"Enter"a basıp içeriğe geçin

Katliam Başlıyor

Dehşet ile un ufak eden dedi üçüncüye, dağ eriten dedi dördüncüye. Dünyanın kenarını arayan rüzgar adını verdi beşinciye, yukarıda ve aşağıda hiç kimseyi esirgemeyen dedi altıncıya. Yedincisi çok gaddar bir kötülükle doluydu; canlıları buharlaştıran dedi adına. Anu’nun onayıyla bu yedi silah verildi Nergal ve Ninurta’ya ki bunlarla yıkımı başlatsınlar. Ninurta dehşet silahlarının yerine vardığında Nergal hazırdı yıkmaya ve yok etmeye.

Oğulları öldüreceğim, babaları yok edeceğim, diye bağırıyordu Nergal intikam duygusuyla. Göz diktikleri diyarları dümdüz, günahkar şehirleri alt üst edeceğim! Böyle ilan ediyordu Nergal öfkeyle. Yiğit Nergal, doğruları da mı yok edeceksin günahkarlarla birlikte? Böyle sordu Ninurta yoldaşına. Enlil’in talimatı çok açık! Seçilen hedeflere doğru yol göstereceğim sana, peşime düşüp izleyeceksin beni!

Anunnakilerin kararı bildirildi bana, dedi Nergal, Ninurta’ya. Enlil’den gelecek işareti beklediler yedi gün ve yedi gece. Niyetine uygun olarak, bekleyişi tamamlandığında, Babili’ye döndü Marduk. Silahlarla donatılmış takipçilerinin huzurunda en üstün olduğunu ilan etti. Dünya yıllarının hesabı bin yedi yüz otuz altı idi o sırada. O gün, o meşum gün yolladı Enlil işareti Ninurta’ya. Ninurta Maşu (Sinadaki dağ) dağına gitmek üzere çıktı yola, Nergal de düştü ardına.

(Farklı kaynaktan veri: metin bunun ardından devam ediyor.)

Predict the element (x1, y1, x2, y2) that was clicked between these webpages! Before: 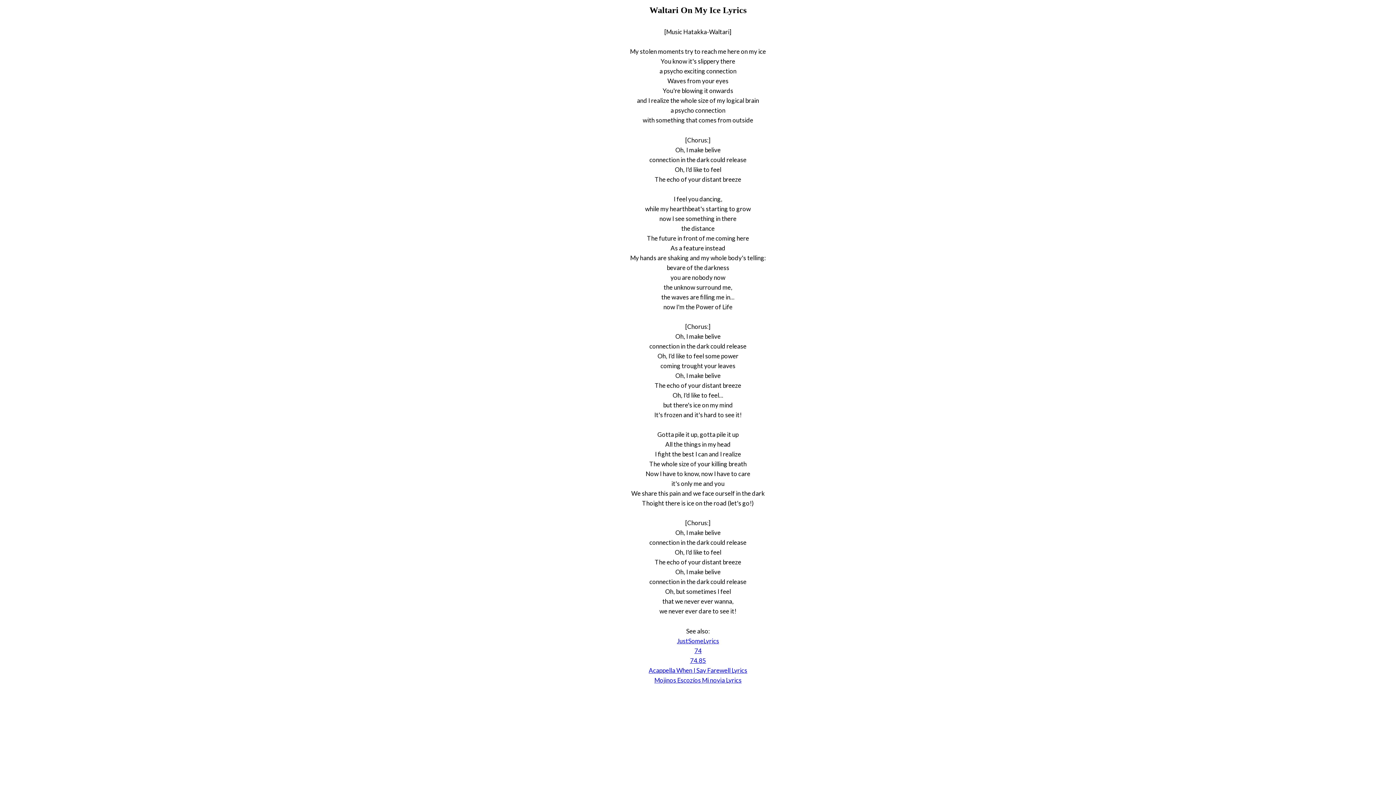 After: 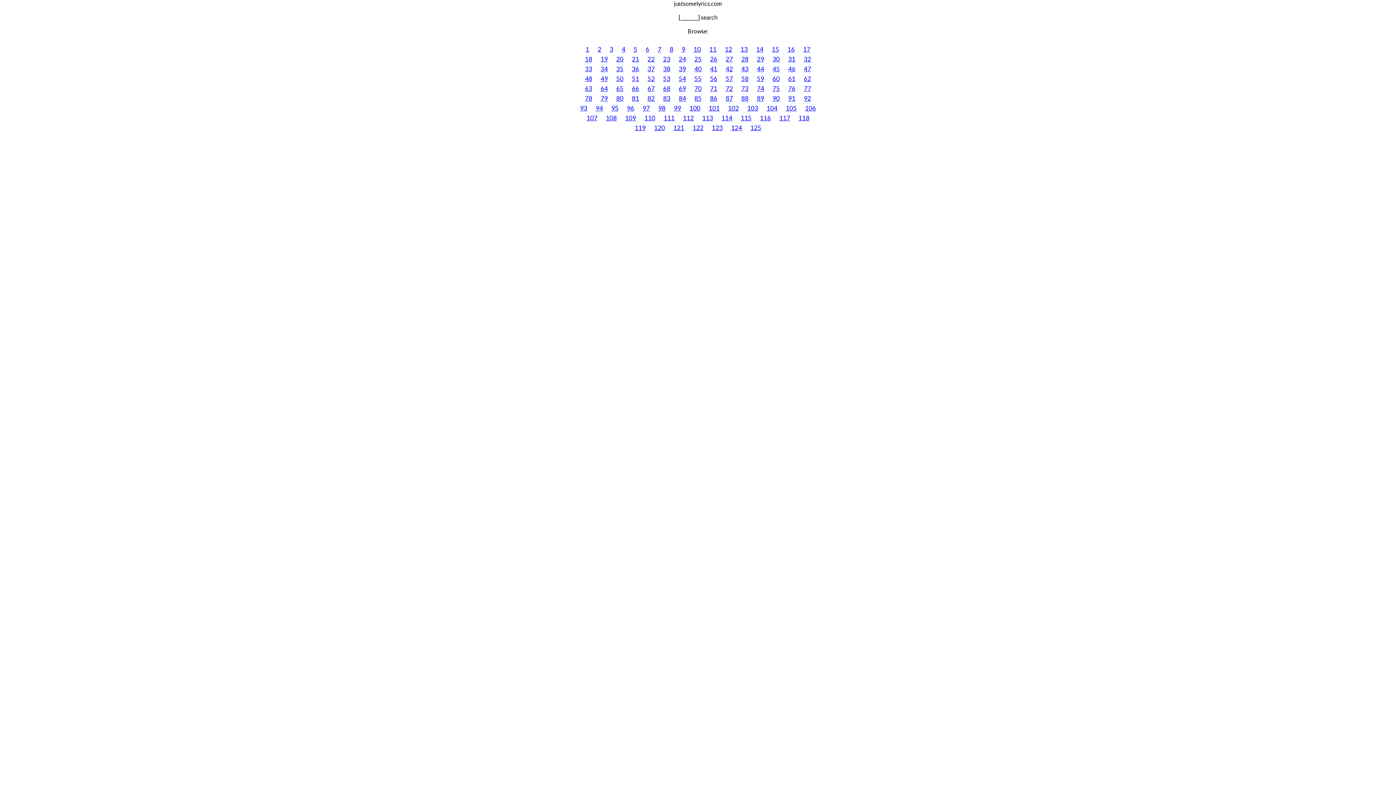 Action: bbox: (677, 637, 719, 644) label: JustSomeLyrics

Dördüncü bölgenin tam kalbindeki dağı ve ovayı göklerden taradı Ninurta. Yüreği ezilerek verdi Nergal’e işareti: Uzak dur! diye işaret verdi ona. Sonra ilk dehşet silahını gökten aşağı bıraktı Ninurta. Maşu dağının tepesini bir ışık çakmasıyla koparttı; dağın iç kısımları eriyiverdi anında. Göksel arabalar yerinin üstünde ikinci silahı serbest bıraktı. Yedi güneş parlaklığıyla ovanın kayalarında fışkıran bir yara açtı silah. Dünya sarsılıp ufalandı; gökler bu parlamanın ardından karardı.

Yanmış ve ezilmiş taşlarla örtülü arabaların düzlüğü, Düzlüğü çevreleyen tüm ormanlardan geriye yalnızca ağaç gövdeleri kaldı sağlam. Tamamdır, sözlerini haykırdı Ninurta gök gemisi siyah ilahi kuştan. Marduk ve Nabu’nun göz diktiği kontrolden artık sonsuza dek mahrum kaldılar! Derken Ninurta’ya özendi Nergal; yok edci Erra olması için dürttü yüreği onu.

Kral yolunu izleyerek beş şehrin yemyeşil vadisine doğru uçtu. Nabu’nun insanlarını yollarından çevirdiği yemyeşil vadide, kafeslenmiş bir kuş gibi ezmeyi planlıyordu Nergal! Birbiri ardınca uçtu beş şehrin üstünden, her birine bir dehşet silahı yolladı Erra göklerden. Vadinin beş şehrini bitirip tüketti, viraneye döndü hepsi. Ateş ve kükürt yağmuruyla alt üst oldular, oralarda yaşayanların hepsi buharlaştılar.

Muazzam silahlar yüzünden devrildi dağlar, deniz sularını tutan sürgü kırıldı. Vadiye akıp doldu denizin suları, sularla kaplandı vadi. Sular şehirlerin külleri üstüne aktığında göklere yükseldi buhar. Tamamdır, diye bağırdı gök gemisindeki Erra. İntikam duygusu kalmamıştı Nergal’in kalbinde. Ellerinden çıkan kötülüğü tararken iki kahraman gördükleri şeyden dolayı şaşırdılar.

Parlamaların ardından kararmıştı gökler ve sonra bir fırtına esmeye başladı. Karanlık bir bulutun içinde dönenen kötülük rüzgarı göklerin kasvetini taşıyordu. Gün ilerledikçe ufuktaki güneş karanlıkla örtüldü. Gece çökünce dış kenarlarında ürkütücü ışıldamalar dans etti, yükselen Ay’ı bile yok etti. Ertesi gün şafak söktüğünde, batıdan, yükarı denizden güçlü bir bora esmeye başladı.